An extension of the mixed‐effects growth model that considers between‐person differences in the within‐subject variance and the autocorrelation

1 INTRODUCTION

The usage of experience sampling methods leads to an increase in data sets in which many measurements are available for each subject. Typically, this intensive longitudinal data is analyzed with a mixed-effects model1-3 because one can include a number of person-level random effects to model the mean structure of the data. For example, in the linear growth model one can include a random effect for the intercepts and a random effect for the slope of a linear time variable to account for between-person differences in the levels and in the linear rate of change.

A drawback of the mixed-effects model is that all persons are assumed to have the same Level 1 residual variance although research shows that there are systematic differences between persons in the amount they vary around their predicted mean (called within-person variability, see References 4 and 5). For example, in Reference 6, it is found that some individuals are relatively stable with regard to their positive mood, while other individuals are very unstable. Similarly, Geukes et al7 found that some people differ in how stable they are in self-esteem, and that the amount of variation depends on participants values in narcissism. To examine such between-person differences in within-person variability, one can include a random subject effect when modeling the residual variance. Several authors have proposed such extensions of the mixed-effects model, with the mixed-effects location scale model by Hedeker et al6, 8, 9 (MELS) being among the most widely known (but see also References 10 and 11).

One problem with the previously proposed formulations of the MELS is that—given the random effects—the Level 1 residuals may be autocorrelated over time and are no longer conditionally independent. For experience sampling data, for example, the Level 1 residuals often follow a first-order autoregressive process. The consideration of such a residual covariance structure in the MELS is therefore important for the proper modeling of the data. In fact, one may even consider that persons not only differ in the Level 1 residual variance but also in the autocorrelation. In psychological research, for example, it is assumed that temporal stability actually involves two processes (see Reference 12 for a thorough discussion): within-person variability and temporal dependency. While the former refers to the general variability of scores across different time points, the latter describes the general persistence of the scores over time (hence, low scores would reflect instability).
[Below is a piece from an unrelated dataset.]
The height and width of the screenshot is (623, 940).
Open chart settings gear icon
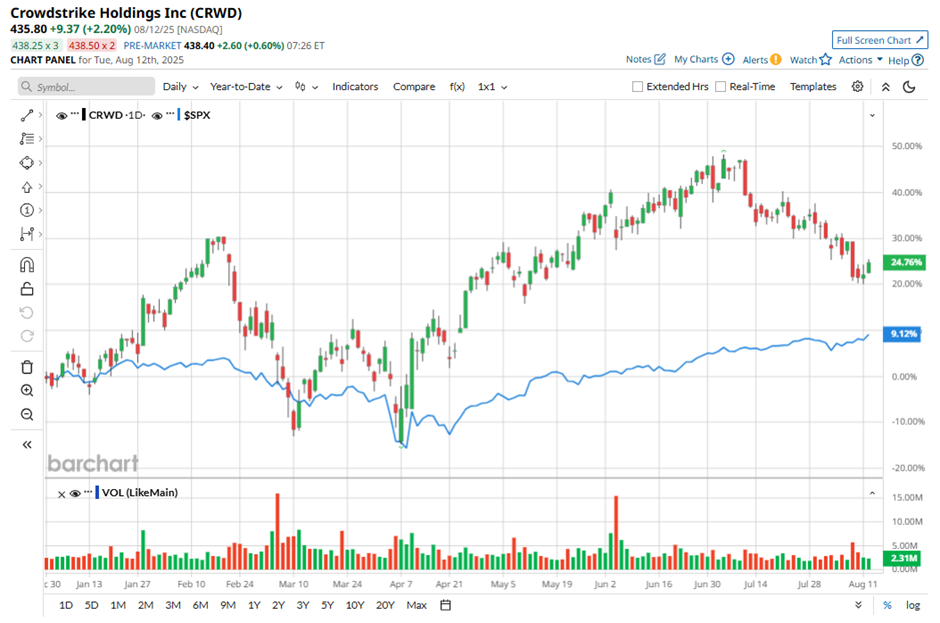pyautogui.click(x=857, y=86)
To investigate whether these are actually two conceptually different processes or whether they are strongly interdependent, one would have to include a random effect for the autocorrelation in the MELS as well.
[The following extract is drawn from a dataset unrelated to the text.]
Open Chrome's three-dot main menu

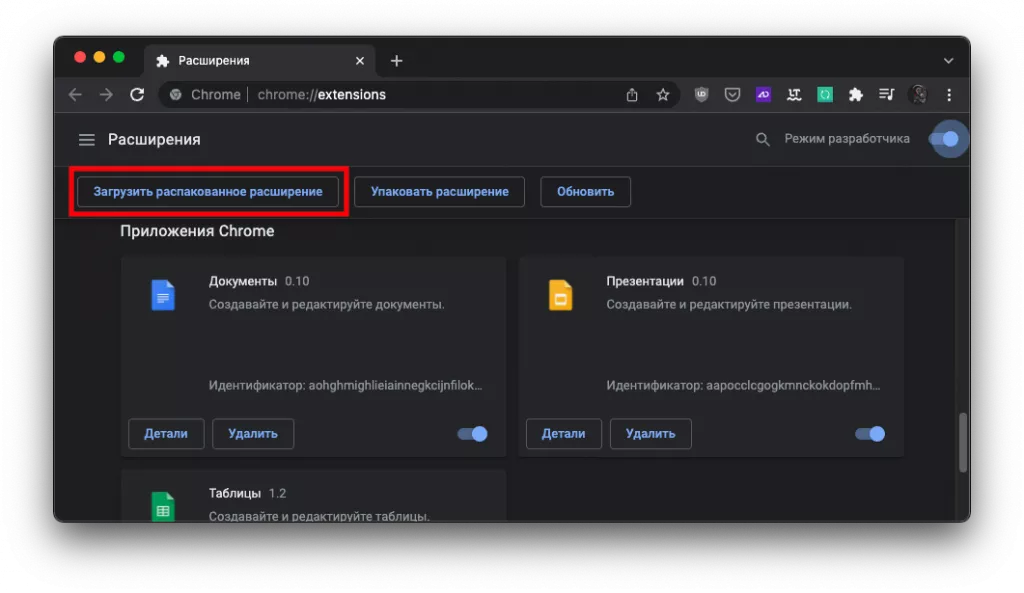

We know only a few articles in which such an extension of the MELS has been proposed (see References 13-16). However, all these articles only consider an extension of a random-intercept model, although there may also be time-varying predictors whose influence differ between individuals. Furthermore, a Bayesian approach is used in all cases to estimate the model parameters. The reason for the latter is that a maximum likelihood (ML) estimator for the MELS—at least to our knowledge—has so far only been derived for the case of a mixed-effects model in which the intercept and the weight of a single Level 1 predictor is allowed to vary between participants (see Reference 17). Thus, if researchers want to use an ML estimator for the MELS, they then can currently estimate no model in which the weights of several predictors vary between individuals, in which the errors are autocorrelated, and/or in which there are also between-person differences in this autocorrelation.
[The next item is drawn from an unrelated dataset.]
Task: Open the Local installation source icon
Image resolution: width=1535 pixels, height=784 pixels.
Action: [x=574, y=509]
The aim of our article is to remedy this shortcoming by presenting an extension of the MELS that allows for between-person differences in multiple random location effects (ie, a random intercept and multiple random slopes concerning the mean structure), autorcorrelated errors following a first-order autoregressive process, and between-person differences in this autocorrelation. Furthermore, we show how the model's parameters can be efficiently estimated using a marginal ML approach. In the following, we first introduce the MELS with the aforementioned extensions. Thereafter, we discuss how the parameters of the model can be estimated using ML. We go on with a real-data illustration of the model. We then present the results of a simulation study in which we compared the performance of the proposed ML approach with a Bayesian approach. Finally, we discuss future research questions.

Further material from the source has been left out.